If a line in the records below contains the word "clock", copy it.

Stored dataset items
┄┄┄┄┄┄┄┄┄┄┄┄┄┄┄┄┄┄┄┄
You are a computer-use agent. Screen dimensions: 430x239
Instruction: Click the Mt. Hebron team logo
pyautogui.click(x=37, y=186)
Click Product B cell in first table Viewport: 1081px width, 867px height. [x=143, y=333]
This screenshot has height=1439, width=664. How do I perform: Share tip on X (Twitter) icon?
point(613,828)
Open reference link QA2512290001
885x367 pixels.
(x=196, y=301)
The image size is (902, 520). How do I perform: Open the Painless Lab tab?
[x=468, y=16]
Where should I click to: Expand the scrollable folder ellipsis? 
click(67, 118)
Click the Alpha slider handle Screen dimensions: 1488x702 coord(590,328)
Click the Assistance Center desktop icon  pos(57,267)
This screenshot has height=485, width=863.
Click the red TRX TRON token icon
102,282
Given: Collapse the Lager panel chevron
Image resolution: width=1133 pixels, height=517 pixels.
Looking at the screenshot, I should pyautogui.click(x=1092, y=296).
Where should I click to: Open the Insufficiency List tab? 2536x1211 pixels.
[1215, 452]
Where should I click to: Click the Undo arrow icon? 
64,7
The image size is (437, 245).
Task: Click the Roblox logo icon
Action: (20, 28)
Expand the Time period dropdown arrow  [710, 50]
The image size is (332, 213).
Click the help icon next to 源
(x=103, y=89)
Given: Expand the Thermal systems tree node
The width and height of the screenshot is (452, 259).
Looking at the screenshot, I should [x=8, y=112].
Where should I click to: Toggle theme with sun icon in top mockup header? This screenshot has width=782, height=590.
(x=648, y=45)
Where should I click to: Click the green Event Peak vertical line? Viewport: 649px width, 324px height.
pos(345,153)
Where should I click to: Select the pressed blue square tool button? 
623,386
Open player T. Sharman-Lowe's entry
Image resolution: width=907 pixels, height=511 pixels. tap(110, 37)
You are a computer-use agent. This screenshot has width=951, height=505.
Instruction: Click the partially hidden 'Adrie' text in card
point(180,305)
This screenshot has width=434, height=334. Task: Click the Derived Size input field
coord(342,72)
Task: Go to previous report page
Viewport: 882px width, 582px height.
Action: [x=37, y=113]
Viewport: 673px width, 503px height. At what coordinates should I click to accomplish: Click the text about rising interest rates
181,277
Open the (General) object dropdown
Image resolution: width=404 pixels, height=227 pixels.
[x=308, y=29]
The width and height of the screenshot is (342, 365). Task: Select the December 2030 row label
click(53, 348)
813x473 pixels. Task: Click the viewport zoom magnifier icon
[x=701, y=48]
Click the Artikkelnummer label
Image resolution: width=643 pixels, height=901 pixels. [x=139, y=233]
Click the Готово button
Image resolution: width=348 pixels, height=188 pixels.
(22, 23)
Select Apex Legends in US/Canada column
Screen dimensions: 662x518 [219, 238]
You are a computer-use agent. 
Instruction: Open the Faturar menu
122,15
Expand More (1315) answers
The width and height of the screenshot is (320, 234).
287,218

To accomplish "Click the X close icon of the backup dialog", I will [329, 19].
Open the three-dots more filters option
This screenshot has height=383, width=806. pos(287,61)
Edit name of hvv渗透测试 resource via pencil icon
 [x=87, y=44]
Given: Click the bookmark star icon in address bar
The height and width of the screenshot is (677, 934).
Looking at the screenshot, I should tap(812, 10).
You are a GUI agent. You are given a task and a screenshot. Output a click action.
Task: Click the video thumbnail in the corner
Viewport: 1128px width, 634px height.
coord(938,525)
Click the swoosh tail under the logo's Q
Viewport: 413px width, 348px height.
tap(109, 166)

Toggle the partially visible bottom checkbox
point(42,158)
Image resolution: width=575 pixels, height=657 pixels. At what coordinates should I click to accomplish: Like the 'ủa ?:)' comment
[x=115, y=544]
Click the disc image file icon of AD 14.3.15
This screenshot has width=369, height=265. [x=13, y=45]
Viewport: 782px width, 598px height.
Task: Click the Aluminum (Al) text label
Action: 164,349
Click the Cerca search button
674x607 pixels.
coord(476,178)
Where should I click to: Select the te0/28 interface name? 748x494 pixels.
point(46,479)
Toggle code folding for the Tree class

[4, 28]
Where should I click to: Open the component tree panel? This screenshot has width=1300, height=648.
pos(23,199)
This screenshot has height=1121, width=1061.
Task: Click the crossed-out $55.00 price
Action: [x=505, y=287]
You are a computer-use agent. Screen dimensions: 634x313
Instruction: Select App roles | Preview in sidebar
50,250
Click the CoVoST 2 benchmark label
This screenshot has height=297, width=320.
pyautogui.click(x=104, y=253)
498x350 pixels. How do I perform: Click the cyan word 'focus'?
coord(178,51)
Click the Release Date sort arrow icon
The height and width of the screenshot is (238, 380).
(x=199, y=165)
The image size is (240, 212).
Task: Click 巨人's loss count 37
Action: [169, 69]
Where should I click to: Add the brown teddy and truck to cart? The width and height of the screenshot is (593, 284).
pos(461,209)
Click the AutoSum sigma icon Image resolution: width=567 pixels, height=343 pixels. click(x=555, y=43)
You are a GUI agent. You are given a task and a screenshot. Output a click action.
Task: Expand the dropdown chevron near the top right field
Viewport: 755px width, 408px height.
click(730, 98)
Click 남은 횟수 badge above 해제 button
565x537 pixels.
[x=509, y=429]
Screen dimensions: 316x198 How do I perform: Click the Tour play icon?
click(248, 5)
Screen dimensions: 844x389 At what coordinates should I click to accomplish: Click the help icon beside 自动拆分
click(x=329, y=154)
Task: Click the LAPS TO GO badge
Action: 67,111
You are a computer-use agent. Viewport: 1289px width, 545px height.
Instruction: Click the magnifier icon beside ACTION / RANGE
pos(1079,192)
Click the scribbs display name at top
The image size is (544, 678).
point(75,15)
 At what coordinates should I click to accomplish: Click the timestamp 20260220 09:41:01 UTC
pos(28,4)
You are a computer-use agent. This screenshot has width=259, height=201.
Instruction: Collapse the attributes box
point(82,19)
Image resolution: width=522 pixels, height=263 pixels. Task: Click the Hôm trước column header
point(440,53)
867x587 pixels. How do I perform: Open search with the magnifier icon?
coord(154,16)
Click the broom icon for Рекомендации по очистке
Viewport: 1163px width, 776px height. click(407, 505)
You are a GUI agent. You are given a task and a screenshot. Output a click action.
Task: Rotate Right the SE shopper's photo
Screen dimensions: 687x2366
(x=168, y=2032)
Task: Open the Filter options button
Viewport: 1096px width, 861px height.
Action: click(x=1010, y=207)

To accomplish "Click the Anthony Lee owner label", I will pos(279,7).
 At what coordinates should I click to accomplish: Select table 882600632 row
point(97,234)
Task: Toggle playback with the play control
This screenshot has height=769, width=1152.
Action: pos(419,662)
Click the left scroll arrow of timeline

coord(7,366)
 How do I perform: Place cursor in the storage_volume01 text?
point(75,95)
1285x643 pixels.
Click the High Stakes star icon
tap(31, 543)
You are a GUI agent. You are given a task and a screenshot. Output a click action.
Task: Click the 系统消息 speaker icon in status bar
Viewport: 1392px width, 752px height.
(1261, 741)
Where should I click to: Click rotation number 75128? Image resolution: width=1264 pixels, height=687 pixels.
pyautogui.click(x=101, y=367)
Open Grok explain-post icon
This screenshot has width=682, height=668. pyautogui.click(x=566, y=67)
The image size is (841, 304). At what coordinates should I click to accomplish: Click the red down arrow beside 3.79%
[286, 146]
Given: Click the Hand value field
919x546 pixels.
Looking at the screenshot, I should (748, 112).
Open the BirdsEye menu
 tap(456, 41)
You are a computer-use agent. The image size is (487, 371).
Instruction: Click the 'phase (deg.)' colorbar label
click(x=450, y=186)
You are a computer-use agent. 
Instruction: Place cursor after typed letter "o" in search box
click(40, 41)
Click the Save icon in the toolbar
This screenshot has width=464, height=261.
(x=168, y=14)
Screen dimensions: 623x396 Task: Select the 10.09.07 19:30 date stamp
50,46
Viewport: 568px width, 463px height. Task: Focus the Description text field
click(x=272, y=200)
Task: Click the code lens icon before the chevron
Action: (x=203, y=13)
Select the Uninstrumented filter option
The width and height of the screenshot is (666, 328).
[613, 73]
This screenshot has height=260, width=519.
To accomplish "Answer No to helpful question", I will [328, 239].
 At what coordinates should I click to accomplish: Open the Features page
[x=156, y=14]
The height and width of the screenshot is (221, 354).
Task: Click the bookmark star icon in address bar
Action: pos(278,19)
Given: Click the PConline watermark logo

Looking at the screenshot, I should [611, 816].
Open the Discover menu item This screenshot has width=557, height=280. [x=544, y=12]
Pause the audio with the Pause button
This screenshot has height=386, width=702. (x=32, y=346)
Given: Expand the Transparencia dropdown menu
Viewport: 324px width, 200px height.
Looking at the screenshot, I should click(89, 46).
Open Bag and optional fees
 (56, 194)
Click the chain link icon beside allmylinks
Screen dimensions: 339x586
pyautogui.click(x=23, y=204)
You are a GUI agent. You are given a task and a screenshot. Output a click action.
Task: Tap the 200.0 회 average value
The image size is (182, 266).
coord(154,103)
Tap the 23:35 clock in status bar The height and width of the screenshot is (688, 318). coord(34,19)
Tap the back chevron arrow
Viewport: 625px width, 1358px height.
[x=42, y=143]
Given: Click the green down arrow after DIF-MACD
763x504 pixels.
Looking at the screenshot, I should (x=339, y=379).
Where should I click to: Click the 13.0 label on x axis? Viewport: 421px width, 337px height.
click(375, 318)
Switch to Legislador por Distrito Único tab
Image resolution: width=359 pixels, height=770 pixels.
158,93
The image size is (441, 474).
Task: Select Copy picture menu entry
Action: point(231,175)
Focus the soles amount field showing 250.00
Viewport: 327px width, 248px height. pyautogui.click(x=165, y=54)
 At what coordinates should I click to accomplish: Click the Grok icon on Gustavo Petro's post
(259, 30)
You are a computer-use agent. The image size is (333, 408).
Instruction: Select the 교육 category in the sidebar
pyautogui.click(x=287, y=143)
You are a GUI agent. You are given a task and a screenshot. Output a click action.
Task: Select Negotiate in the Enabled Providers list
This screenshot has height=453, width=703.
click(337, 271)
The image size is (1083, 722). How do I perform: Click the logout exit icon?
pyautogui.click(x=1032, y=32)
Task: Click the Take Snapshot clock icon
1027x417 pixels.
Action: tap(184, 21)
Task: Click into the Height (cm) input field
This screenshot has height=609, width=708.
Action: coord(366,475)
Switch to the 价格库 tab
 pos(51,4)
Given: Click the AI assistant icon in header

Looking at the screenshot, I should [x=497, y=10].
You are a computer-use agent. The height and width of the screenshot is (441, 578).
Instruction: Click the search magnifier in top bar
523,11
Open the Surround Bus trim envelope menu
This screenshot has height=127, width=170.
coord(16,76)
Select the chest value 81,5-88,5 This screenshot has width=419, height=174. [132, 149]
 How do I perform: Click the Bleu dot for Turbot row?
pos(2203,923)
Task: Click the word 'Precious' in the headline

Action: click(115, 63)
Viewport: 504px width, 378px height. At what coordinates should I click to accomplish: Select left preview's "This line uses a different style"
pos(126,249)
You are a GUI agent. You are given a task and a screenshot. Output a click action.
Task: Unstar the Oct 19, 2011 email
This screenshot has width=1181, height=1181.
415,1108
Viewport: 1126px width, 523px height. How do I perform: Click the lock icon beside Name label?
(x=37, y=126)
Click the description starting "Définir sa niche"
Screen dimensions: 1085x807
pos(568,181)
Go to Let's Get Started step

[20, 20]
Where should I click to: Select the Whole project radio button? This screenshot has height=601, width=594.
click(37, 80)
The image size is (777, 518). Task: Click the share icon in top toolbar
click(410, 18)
┄┄┄┄┄┄┄┄┄┄┄┄┄┄┄┄┄┄┄┄
__Task result__.
Tap the 23:35 clock in status bar The height and width of the screenshot is (688, 318). coord(34,19)
Task: Click the Take Snapshot clock icon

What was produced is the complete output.